Молодой врач, представившийся наконец как Александр Каренич, смотрел на неё со смесью восхищения и лёгкого страха. Он, выпускник Московского университета, ученик Пирогова, считал, что знает о медицине всё. А тут – старуха, не умеющая даже толком объяснить, откуда у неё эти познания в антисептике, но делающая всё так, будто она лично присутствовала при рождении Гиппократа.

– Валерия Ильинична, вы уверены, что эту рану не нужно прижигать ляписом? – спрашивал он, глядя, как она промывает гнойную язву на ноге солдата разведённым в кипятке уксусом.
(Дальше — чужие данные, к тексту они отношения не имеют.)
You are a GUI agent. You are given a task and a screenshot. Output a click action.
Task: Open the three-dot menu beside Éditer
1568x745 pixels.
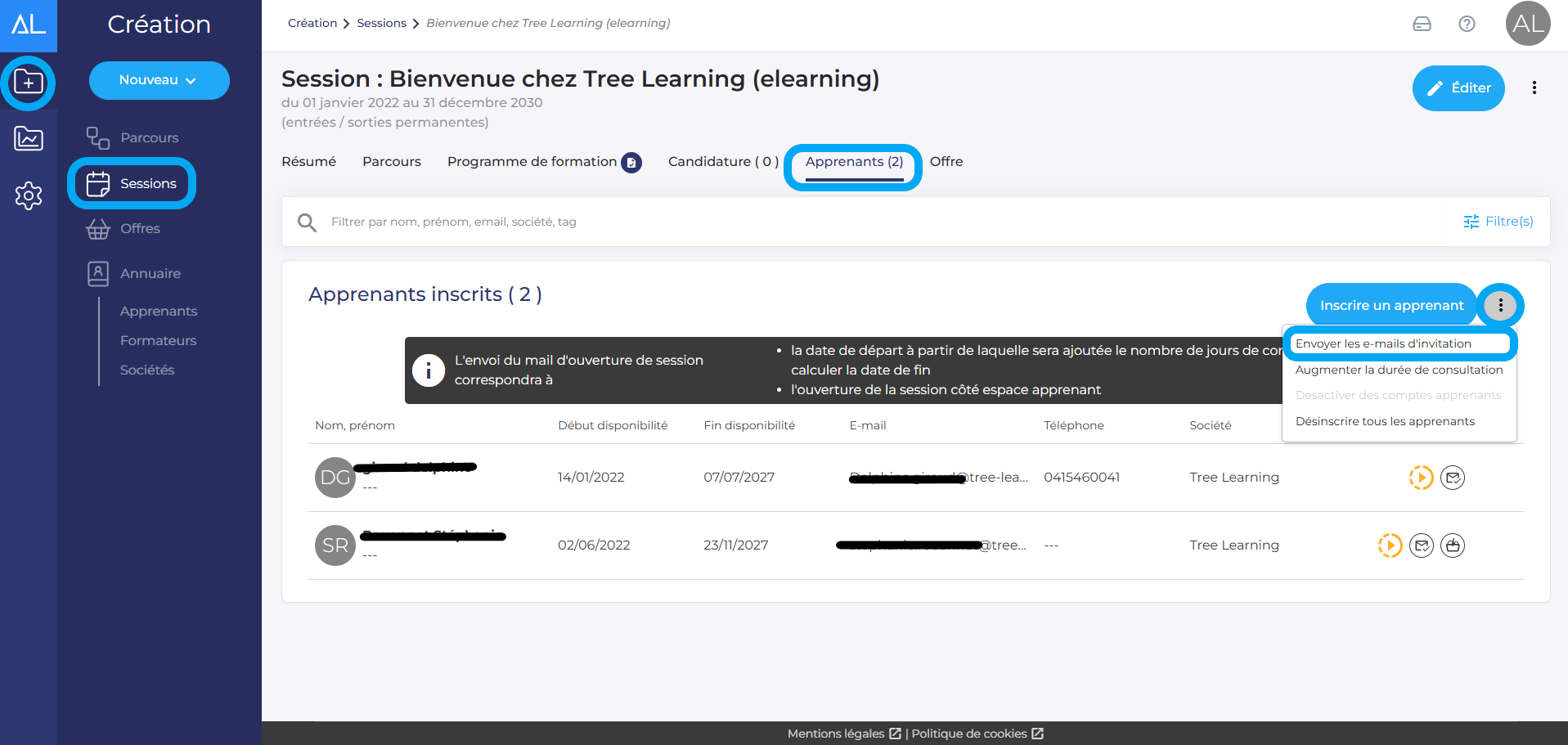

– Уверена, – коротко бросала она, не отрываясь от работы. – Ляпис сожжёт живую плоть. А тут и так мёртвое нарастает. Лучше вырезать. Остро. Чисто.

– Но как вы это знаете? Откуда?

Она на секунду поднимала на него свои бездонные глаза.

– Жила долго, сынок. Много видела. Когда человек гниёт заживо – это не забудешь.

Однажды, ближе к вечеру, когда канонада слегка стихла, превратившись в отдалённый, ворчливый гром, Каренич, измождённый, подошёл к ней.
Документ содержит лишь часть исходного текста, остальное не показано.